John Mellencamp used to get audience members up. He and the sound crew would check them out quietly in the mix and if they could sing Mellencamp would let them go for it.
I’m jealous! I’ve seen a million concerts, and never once saw something like this. Not even a celebrity walk-on.
I was at a Better Than Ezra show in Houston a couple years ago, and front man Kevin Griffin picked a random fan out of the audience to play guitar for one song (Porcelain, maybe? I forget.) When fan #1 turned out to be a crappy guitarist, he kicked him off stage and got fan #2 to play instead. Fan #2 did a pretty fair job.
This is sort of a hijack (sorry) but abovementioned Proper Authority recounts a story about model/“singer” Tyrese.
At one of his shows, Tyrese gave out his cell phone number and invited women from the audience to call him. The first lady to get through was going to get invited onstage and he was going to sing a ballad to her. So this woman called him, he whispered some sweet nothings to her over the phone and asked her to come over. When girlfriend got to the stage, all hyped and excited, Tyrese decided that she wasn’t attractive enough to be wooed with song, started laughing and yelling “No, that aint her!”, and had her escorted offstage. He then handpicked some pretty young thing from the audience and sang to her instead.
Dick.
LOL!!! That’s cold! "It’s good ta be da [Rockstar]!

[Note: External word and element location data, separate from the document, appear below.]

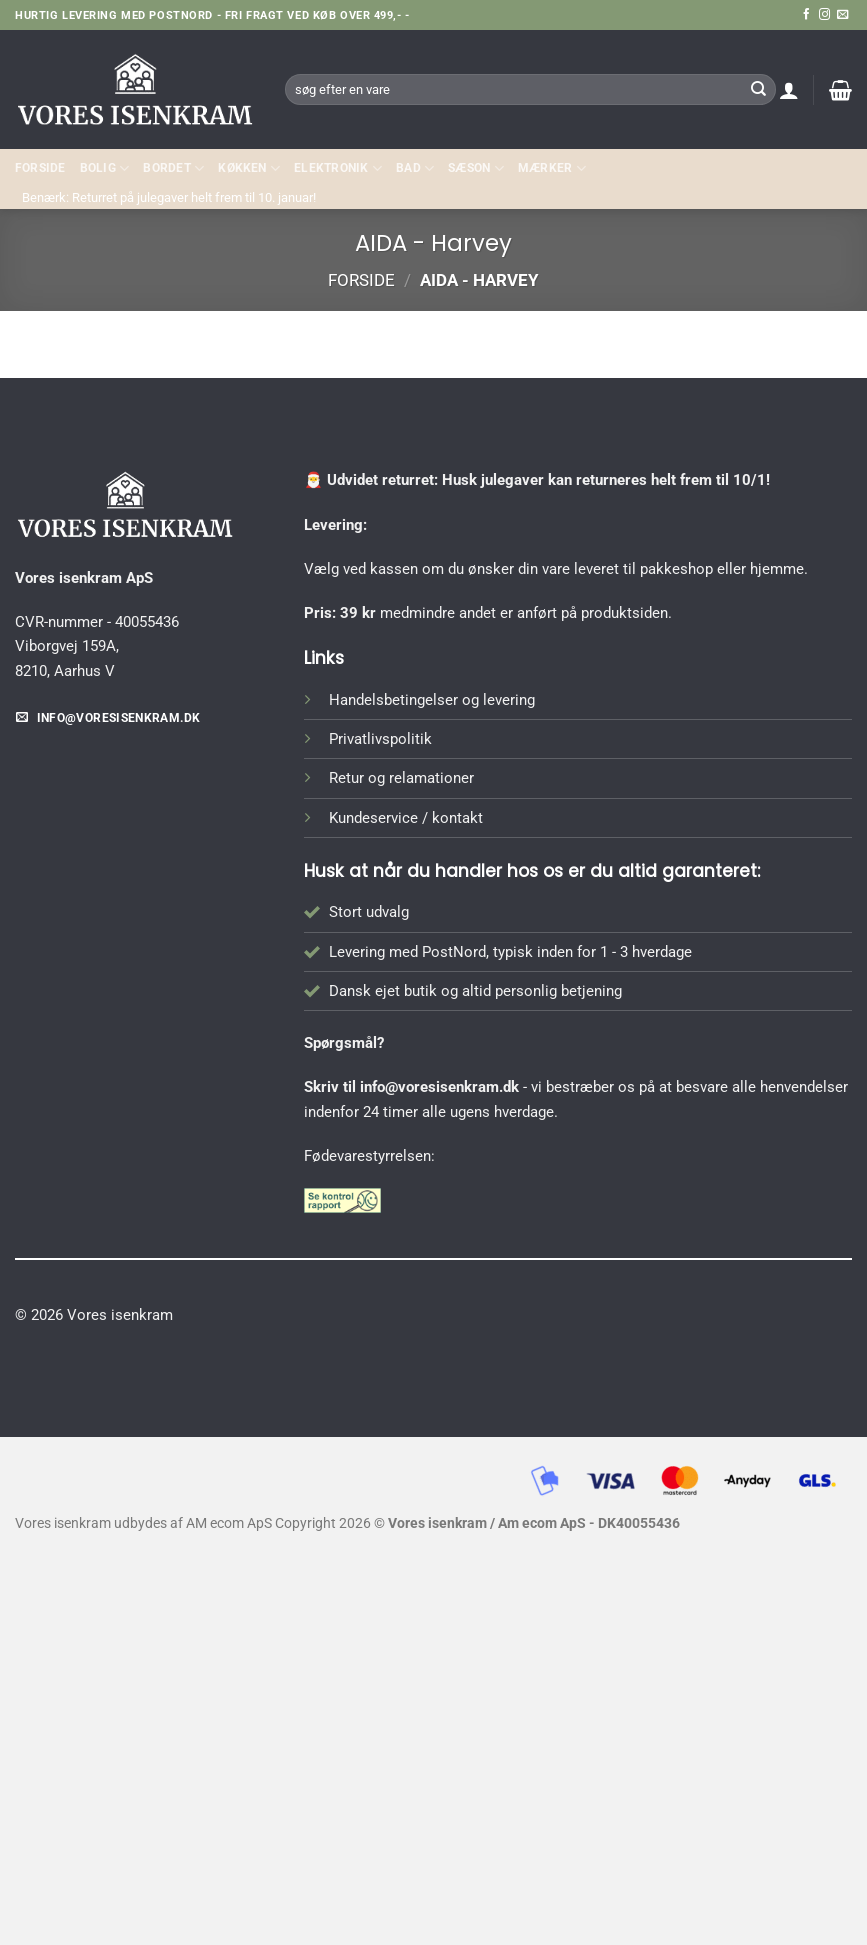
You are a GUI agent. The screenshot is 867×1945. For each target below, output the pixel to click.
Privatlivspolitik (380, 739)
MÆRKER (552, 168)
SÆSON (476, 168)
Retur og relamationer (401, 778)
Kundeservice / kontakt (406, 818)
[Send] (758, 89)
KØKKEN (249, 168)
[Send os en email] (842, 15)
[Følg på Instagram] (824, 15)
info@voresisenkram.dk (439, 1087)
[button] (789, 90)
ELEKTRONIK (338, 168)
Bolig (105, 168)
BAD (415, 168)
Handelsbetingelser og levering (432, 700)
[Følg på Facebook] (806, 15)
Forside (40, 168)
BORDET (173, 168)
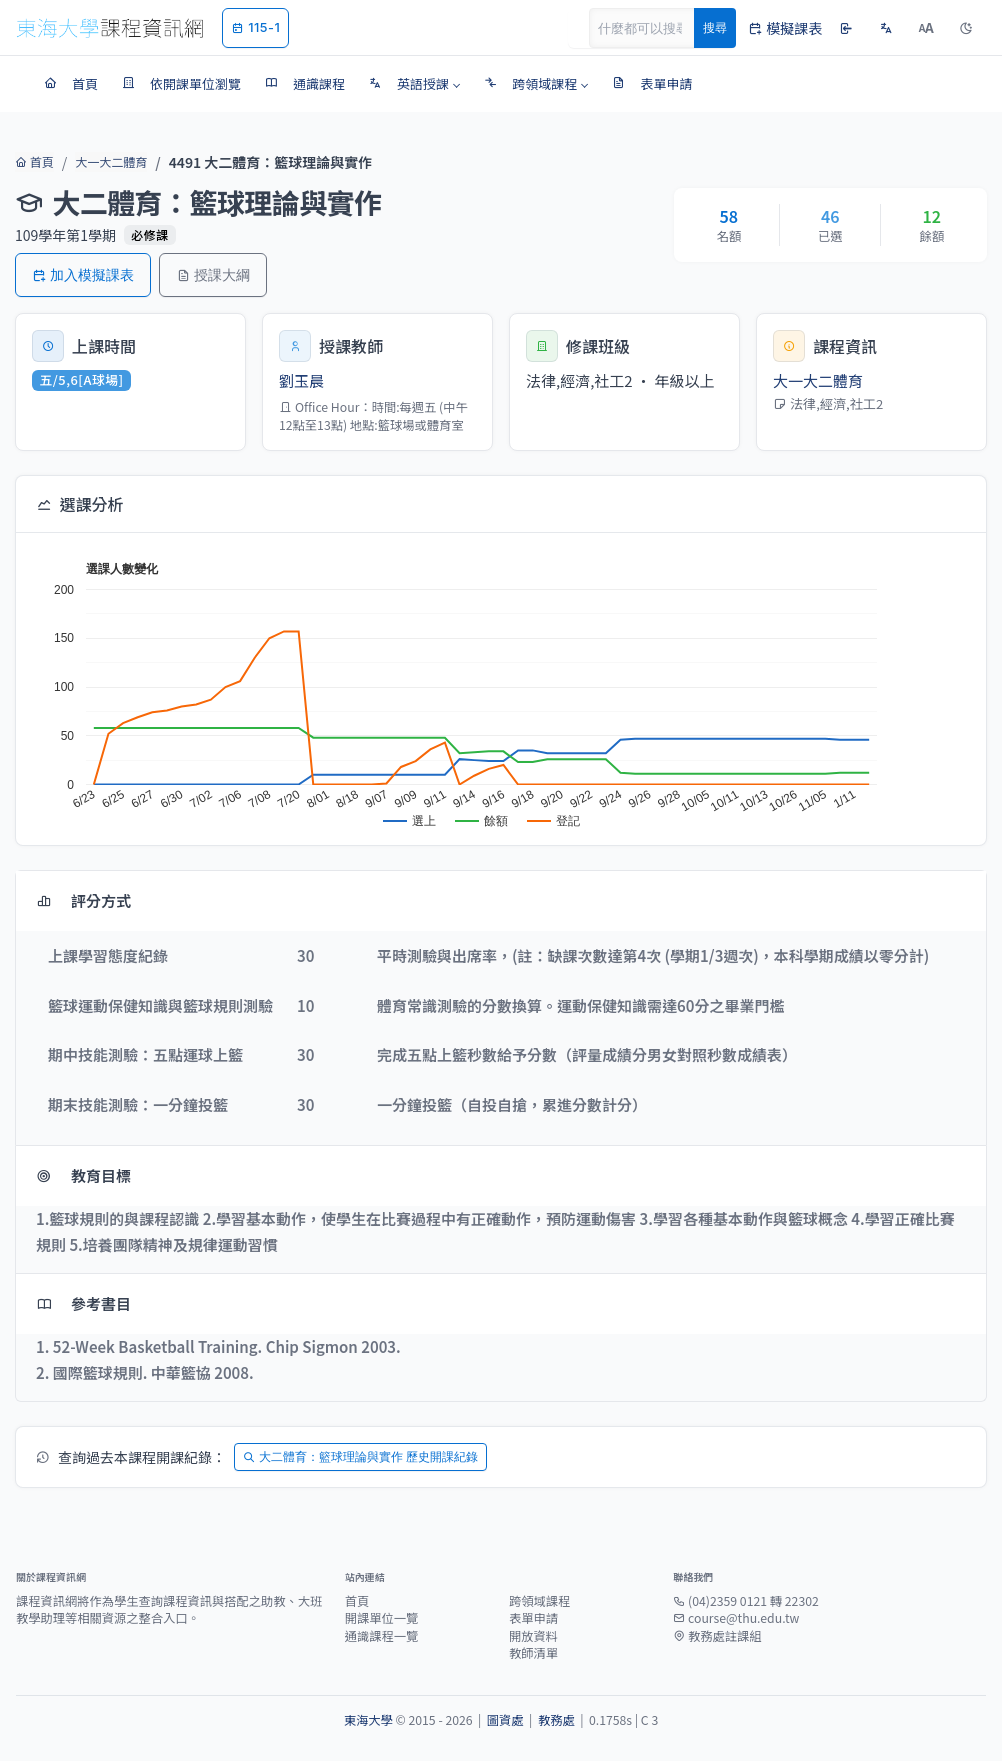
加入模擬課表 (83, 274)
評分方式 (83, 900)
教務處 (556, 1720)
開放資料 (533, 1636)
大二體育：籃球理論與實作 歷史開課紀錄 (360, 1456)
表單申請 (533, 1618)
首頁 (32, 162)
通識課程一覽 (382, 1636)
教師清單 (533, 1653)
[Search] (653, 28)
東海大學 (368, 1720)
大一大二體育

You are writing about The Who concert at the Cow Palace in San Francisco during 1973. I knew someone who went to it. After the guy drummed with the band for less than an hour, everyone began to leave the stage. The group stopped the volunteer audience member and pointed him back out into the seats. Pretty d@mn cold if you ask me. He should have at least gotten a tour jacket.
I saw The Who do the make-up concert for this blunder. It was at Winterland in 1976 at what was one of San Francisco’s finest venues. The dance floor was the size of a basketball court. Moon didn’t skip a beat and it was simply one of the finest shows I have ever seen. Frankie Laine’s nephew had sat in line for two days previous and got all of us second row balcony seats at a 15° viewing angle over the stage. They had the first laser light show I had ever seen and the song list was superb. The woman I would meet three years later and live with for five half a decade was sitting on the other side of the auditorium in almost the same exact seats.
I have a CD by a band named Daniel Amos, on which, at a festival in 2000, they went through a series of concocted excuses to get off stage. Each member left, leaving only the singer/leader. He then said that it wasn’t worth it, and and invited an entire audience band up to perform “I Love You # 19”, one of their old standards.
I heard somewhere that they had planned it before they got onstage, and maybe had picked out people beforehand, but it was pretty cool anyway.
Michelle Shocked toured recently and at the gig I saw (King Tut’s, Glasgow), she did the encores with audience members replacing the entire band!
She seemed to have met one of them the day before and a couple, I think, were local musicians lined up specially, but others did seem to be just volunteers out the audience. Took a few minutes ‘rehersal’ on stage to get each song going but it got a great response!
I remember seeing flipper once in Sacramento and it ended up with the band members out in the audience drinking beer and watching the “real” band perform
Of course, at the last Dashboard Confessional concert I was at, they sang, literally, only about half the lyrics, leaving audiences to sing the rest (not on stage, natch). I imagine it’s some elaborate ploy to get people to buy more DC records, since it worked for me: i’m gonna buy them so I can sing at the next concert. Of course then they won’t be doing it prolly
I don’t know about the incident the OP is talking about, but back in 1996, Sting had a concert in Dallas…he let a guy from the audience sing the “I’m so happy, I can’t stop crying” song. Sting basically sang back-up with him. It was cool as shit, but I’m thinking it must have been somewhat set-up as the guy asked his woman to marry him right after singing but while on stage.
I saw Jimi Page several years ago in DC. (Incredible show BTW) For his encore, his lead singer (Paul Rogers, I think) didn’t come out. Page starts playing “Stairway To Heaven” and the audience sang the whole song. Pretty cool!